Closed GeekyDeaks closed 7 years ago

GeekyDeaks commented 7 years ago

Odd problem - migrated to discord.js v9 and everything was looking good on my dev box (OSX). Moved it to the staging environment (linux / pm2) and it repeated hangs after a few commands. Unfortunately it does not just crash, so pm2 leaves the process in a brain dead state. I can also replicate this on my OSX machine by running the bot under pm2 and sending a few commands.

Fun facts:

  1. cannot replicate outside pm2
  2. cannot replicate with discord.js v8

I attached lldb to the process once it had hung and it seems to be spinning on a lock. When taking a look under truss I noticed that all the V8 worker threads were waiting for the same semaphore. Here is the state of all the threads from lldb:

Process 31638 stopped
* thread #1: tid = 0x2d55f6, 0x000016ba8f92e26f, name = 'node /Users/deakins/Dropbox/dev/discord-destinybot/destinybot.j', queue = 'com.apple.main-thread', stop reason = signal SIGSTOP
  thread #2: tid = 0x2d55f7, 0x00007fff9285f51a libsystem_kernel.dylib`semaphore_wait_trap + 10
  thread #3: tid = 0x2d55f8, 0x00007fff9285f51a libsystem_kernel.dylib`semaphore_wait_trap + 10, name = 'V8 WorkerThread'
  thread #4: tid = 0x2d55f9, 0x00007fff9285f51a libsystem_kernel.dylib`semaphore_wait_trap + 10, name = 'V8 WorkerThread'
  thread #5: tid = 0x2d55fa, 0x00007fff9285f51a libsystem_kernel.dylib`semaphore_wait_trap + 10, name = 'V8 WorkerThread'
  thread #6: tid = 0x2d55fb, 0x00007fff9285f51a libsystem_kernel.dylib`semaphore_wait_trap + 10, name = 'V8 WorkerThread'
  thread #7: tid = 0x2d560c, 0x00007fff92864136 libsystem_kernel.dylib`__psynch_cvwait + 10
  thread #8: tid = 0x2d560d, 0x00007fff92864136 libsystem_kernel.dylib`__psynch_cvwait + 10
  thread #9: tid = 0x2d560e, 0x00007fff92864136 libsystem_kernel.dylib`__psynch_cvwait + 10
  thread #10: tid = 0x2d560f, 0x00007fff92864136 libsystem_kernel.dylib`__psynch_cvwait + 10
  thread #11: tid = 0x2d5611, 0x00007fff92865232 libsystem_kernel.dylib`kevent64 + 10, queue = 'com.apple.libdispatch-manager'

Looks suspiciously like a classic deadlock.

I am not familiar with the OSX data structures, so I am going to replicate the environment on a linux machine I can use gdb to figure out which thread had the lock and hopefully how it got there.

unisys12 commented 7 years ago

As I have mentioned in our previous conversations, I looked seriously at PM2, but have since moved away from implementing it.

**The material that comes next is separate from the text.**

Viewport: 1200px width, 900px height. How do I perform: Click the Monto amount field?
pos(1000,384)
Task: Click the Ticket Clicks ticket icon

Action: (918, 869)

It very well may be (given that I have not had a chance to take a look at this, I could have no idea what the hades I am talking about, but...) you might could move away from PM2 if everything works ok without it.

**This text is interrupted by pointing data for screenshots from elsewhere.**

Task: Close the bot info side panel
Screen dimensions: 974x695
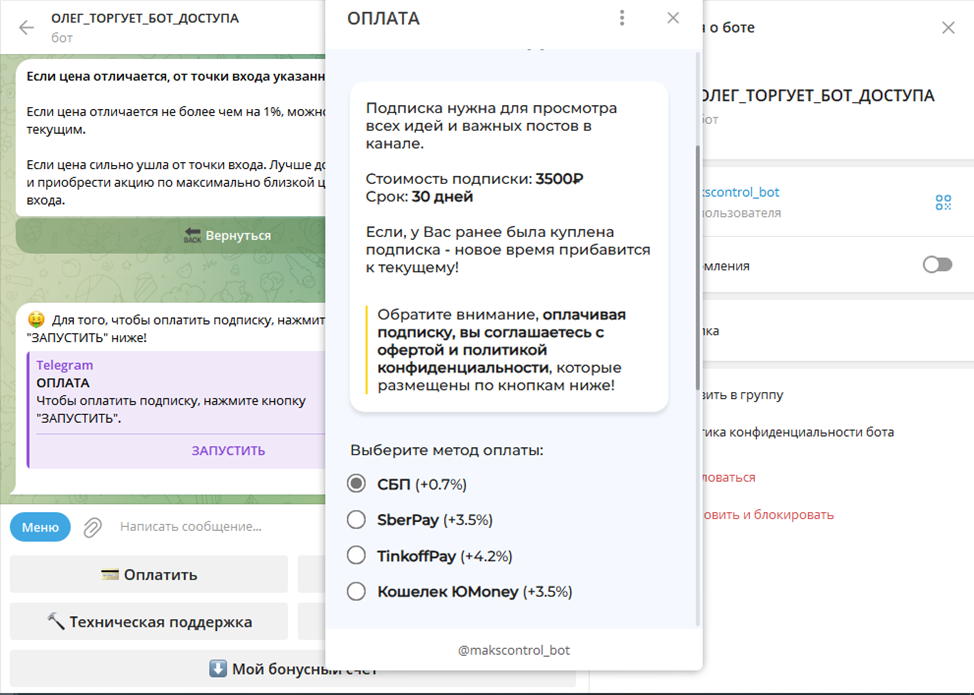Action: [948, 27]

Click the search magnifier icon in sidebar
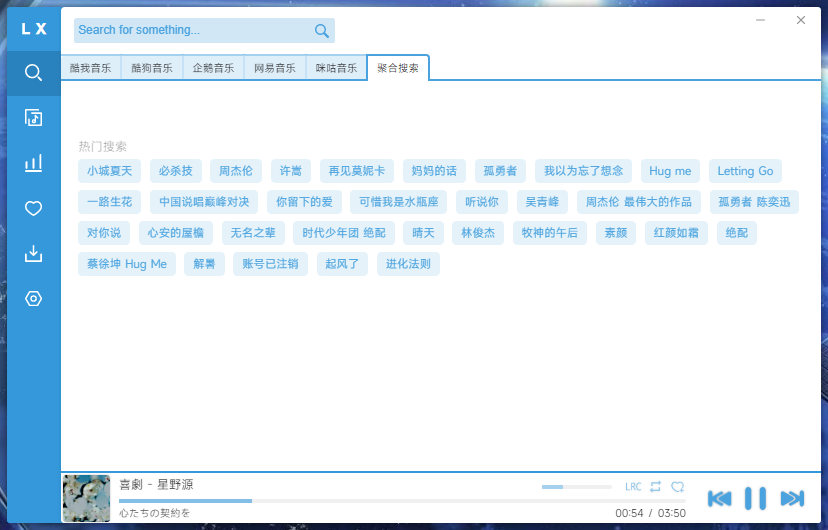(x=34, y=73)
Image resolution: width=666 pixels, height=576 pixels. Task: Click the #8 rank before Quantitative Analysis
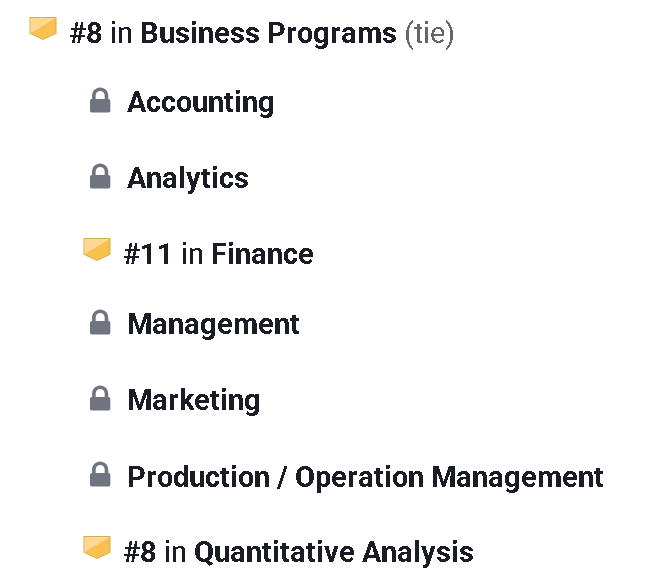(140, 552)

GeekyDeaks commented 7 years ago

Yeah - I think you are absolutely right, but I am a pedantic ass and it's bugging me :) - mostly because I don't actually think it's a PM2 problem per se.

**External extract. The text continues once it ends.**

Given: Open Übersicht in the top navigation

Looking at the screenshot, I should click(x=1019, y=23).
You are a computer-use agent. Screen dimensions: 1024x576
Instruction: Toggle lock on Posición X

I tried replicating it on a little RPi, but for some reason it's not failing. I think I'm going to have to create a debug environment on intel to dig further.

GeekyDeaks commented 7 years ago

ok - I can get it to hang without pm2 in node v6.6.0. I occurs immediately after running the !advisor command.

unisys12 commented 7 years ago

You know I posted something in your chat the other day about having some issues and if I remember correctly, the advisor cmd was what I wanted to checkout.

GeekyDeaks commented 7 years ago

yeah - I forgot about that - too much stuff going on :)

Figured it out. It's a bug in the fancy (i.e. unnecessarily complex) message building code. It does not handle blank messages correctly, so when the trials part returns nothing it causes it to go into an infinite loop.